RDP 2021-01: The Role of Collateral in Borrowing 1. Introduction

Throughout history financial crises have been accompanied by credit crunches (Schularick and Taylor 2012). Credit market supply-side factors are important determinants (Bernanke and Lown 1991), but during crisis times, there is also a flight to quality – lenders become more reactive to borrower risk. As banks generally shift towards safe assets (Caballero, Farhi and Gourinchas 2017), lenders request better and more collateral (Bernanke, Gertler and Gilchrist 1996; Gorton and Ordoñez 2014; Benmelech, Kumar and Rajan 2020a, 2020b), and borrowers without collateral suffer (Rampini and Viswanathan 2010).

In this paper, we empirically analyse the effect of collateral on borrowing during crises. For identification, we focus on interbank loans during the 2008 crisis episode, as loans to banks are prone to the information problems that afflict credit more broadly (Morgan 2002; Dang et al 2017), and wholesale liquidity markets played a central role during this period.

We exploit transaction-level data on the Australian interbank markets for both collateralised and uncollateralised loans around a large exogenous shock – the Lehman Brothers failure. Interbank markets present an ideal laboratory for identification because collateralised and uncollateralised lending take place between the same borrower-lender pairs at the same time. Importantly, the collateral we analyse is liquid and homogeneous across borrowers, whereas in other markets such as real estate lending, collateral and borrower characteristics can be correlated in opaque ways. Australia presents an ideal setting because, in addition to data availability and one-way causality with the Lehman Brothers shock, collateralised lending (i.e. repo) is not guaranteed by a central counterparty – as in as in Europe, for example – and is not segmented from uncollateralised lending (i.e. unsecured) – as in the United States, for example.
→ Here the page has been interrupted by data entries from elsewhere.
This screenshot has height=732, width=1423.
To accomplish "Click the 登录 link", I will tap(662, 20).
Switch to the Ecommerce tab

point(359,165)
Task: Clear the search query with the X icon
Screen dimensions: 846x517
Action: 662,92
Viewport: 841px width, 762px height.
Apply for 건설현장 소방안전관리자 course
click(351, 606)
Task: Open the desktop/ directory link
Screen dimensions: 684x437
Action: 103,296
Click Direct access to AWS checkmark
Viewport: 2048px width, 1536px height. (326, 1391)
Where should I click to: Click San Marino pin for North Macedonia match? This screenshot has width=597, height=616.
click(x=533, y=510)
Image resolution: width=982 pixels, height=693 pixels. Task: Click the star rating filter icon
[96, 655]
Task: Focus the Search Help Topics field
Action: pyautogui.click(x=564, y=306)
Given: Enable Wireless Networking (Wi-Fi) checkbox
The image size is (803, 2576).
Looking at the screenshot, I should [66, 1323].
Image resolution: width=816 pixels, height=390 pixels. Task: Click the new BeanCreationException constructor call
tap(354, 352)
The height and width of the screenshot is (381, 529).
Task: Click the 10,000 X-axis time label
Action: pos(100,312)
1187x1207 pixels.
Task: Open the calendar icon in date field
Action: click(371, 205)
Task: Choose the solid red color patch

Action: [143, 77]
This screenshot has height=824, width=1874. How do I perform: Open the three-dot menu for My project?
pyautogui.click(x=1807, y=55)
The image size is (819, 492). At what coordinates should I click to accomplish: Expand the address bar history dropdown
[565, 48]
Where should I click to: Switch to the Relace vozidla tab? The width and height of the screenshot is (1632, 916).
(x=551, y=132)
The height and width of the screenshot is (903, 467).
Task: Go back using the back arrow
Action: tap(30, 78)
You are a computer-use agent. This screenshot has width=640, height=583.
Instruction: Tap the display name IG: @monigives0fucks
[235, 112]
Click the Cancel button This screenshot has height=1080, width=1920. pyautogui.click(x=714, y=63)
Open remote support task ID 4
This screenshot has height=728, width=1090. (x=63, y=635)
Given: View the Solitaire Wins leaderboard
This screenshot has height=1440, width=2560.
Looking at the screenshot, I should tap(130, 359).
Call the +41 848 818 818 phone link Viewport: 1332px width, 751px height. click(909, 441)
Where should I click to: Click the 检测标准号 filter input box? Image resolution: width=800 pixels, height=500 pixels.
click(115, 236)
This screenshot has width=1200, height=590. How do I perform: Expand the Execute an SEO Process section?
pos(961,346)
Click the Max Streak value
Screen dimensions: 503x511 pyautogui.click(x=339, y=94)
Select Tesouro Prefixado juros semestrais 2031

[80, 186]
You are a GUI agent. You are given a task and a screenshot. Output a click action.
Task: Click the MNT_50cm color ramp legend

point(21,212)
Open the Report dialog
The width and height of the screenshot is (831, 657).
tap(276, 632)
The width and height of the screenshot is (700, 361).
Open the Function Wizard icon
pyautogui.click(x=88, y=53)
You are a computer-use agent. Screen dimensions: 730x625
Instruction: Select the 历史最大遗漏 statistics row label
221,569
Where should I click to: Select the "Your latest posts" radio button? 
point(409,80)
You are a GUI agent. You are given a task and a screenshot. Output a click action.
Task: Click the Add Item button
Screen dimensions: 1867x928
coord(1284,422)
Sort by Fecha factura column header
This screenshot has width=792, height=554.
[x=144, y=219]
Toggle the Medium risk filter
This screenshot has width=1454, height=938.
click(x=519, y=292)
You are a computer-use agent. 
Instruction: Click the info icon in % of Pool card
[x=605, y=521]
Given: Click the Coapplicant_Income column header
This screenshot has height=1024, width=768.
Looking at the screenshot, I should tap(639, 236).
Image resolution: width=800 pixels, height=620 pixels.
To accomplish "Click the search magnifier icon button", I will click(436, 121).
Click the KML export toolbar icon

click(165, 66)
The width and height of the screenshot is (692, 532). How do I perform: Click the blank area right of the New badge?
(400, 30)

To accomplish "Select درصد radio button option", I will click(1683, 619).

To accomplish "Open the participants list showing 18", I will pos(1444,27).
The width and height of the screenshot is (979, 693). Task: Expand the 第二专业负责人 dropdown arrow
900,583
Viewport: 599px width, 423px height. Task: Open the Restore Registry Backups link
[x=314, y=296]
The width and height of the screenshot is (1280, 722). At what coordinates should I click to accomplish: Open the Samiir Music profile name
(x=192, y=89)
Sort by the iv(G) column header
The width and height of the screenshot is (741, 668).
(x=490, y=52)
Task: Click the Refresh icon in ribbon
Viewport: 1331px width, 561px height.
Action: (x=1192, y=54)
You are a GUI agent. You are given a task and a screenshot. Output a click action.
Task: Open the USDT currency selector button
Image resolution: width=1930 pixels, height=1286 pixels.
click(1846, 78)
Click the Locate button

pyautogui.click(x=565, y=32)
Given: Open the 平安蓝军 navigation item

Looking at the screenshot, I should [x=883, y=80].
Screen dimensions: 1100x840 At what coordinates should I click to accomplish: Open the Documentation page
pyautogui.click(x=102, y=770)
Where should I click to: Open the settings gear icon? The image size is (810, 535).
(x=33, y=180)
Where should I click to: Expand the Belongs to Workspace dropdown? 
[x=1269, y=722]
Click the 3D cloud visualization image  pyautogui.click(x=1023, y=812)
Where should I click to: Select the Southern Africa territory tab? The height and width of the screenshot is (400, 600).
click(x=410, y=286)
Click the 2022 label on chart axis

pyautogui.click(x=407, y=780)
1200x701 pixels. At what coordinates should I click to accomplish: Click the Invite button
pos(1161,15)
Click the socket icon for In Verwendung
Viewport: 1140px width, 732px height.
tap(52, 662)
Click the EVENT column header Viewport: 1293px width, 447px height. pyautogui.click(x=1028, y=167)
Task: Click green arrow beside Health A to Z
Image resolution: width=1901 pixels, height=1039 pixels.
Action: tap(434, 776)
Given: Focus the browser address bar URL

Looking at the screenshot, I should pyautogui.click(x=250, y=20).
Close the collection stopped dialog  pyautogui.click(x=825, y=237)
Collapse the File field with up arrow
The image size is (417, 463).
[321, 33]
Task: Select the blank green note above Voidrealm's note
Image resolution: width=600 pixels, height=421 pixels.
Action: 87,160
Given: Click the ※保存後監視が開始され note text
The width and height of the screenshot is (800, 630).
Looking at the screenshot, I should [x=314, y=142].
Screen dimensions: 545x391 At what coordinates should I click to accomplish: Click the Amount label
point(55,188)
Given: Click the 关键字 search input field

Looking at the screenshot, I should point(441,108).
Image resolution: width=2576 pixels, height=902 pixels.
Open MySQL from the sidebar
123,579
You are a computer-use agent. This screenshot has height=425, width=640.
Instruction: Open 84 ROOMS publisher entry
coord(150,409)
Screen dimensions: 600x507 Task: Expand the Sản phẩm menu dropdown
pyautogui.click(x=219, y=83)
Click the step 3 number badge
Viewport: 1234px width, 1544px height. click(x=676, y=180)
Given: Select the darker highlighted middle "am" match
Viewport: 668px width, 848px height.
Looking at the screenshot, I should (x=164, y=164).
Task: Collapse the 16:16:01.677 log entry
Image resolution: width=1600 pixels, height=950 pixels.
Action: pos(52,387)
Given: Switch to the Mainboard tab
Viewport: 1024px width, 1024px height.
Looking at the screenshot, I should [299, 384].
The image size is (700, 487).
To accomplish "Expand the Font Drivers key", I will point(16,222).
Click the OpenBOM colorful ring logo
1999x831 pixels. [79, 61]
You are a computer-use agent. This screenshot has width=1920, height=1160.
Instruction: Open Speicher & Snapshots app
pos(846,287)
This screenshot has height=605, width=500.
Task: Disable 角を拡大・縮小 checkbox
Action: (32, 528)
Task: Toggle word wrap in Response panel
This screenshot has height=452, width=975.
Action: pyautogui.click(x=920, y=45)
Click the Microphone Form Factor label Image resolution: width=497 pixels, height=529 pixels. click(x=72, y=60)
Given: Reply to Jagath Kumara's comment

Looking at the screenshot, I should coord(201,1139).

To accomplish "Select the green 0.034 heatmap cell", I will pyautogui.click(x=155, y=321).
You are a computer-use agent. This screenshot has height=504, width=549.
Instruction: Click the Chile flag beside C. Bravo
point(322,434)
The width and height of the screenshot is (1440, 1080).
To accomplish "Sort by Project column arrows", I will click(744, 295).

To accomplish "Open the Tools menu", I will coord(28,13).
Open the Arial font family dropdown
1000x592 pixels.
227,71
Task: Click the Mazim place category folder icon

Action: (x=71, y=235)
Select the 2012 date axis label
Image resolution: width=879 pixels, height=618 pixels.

Our main result is to robustly show that after the shock, ex ante riskier borrowers with sufficient high-quality collateral substitute from unsecured to repo borrowing. In the unsecured market, borrowing becomes negatively related to banks' measures of ex ante risk, and in the repo market, the largest pick-up is by the riskier banks with more high-quality collateral. We also present evidence of broad-based excess demand for high-quality collateral, as the repo market collateralised against second-best collateral (i.e. semis) expands, while interest rates against first-best collateral (i.e. Australian Government securities (AGS)) fall noticeably – over 100 basis points in our sample. This demand to hold liquid assets presents another means through which collateralisation can lift credit supply, separate from mitigating counterparty risk and information asymmetries, as banks lend more to acquire the best collateral, particularly to riskier borrowers substituting into the collateralised market. We find additional evidence consistent with this channel in the heterogeneity of behaviour across lenders and collateral types. Overall, our estimated effects are statistically and quantitatively significant, and do not appear in placebo regressions using 2006 data (i.e. normal times).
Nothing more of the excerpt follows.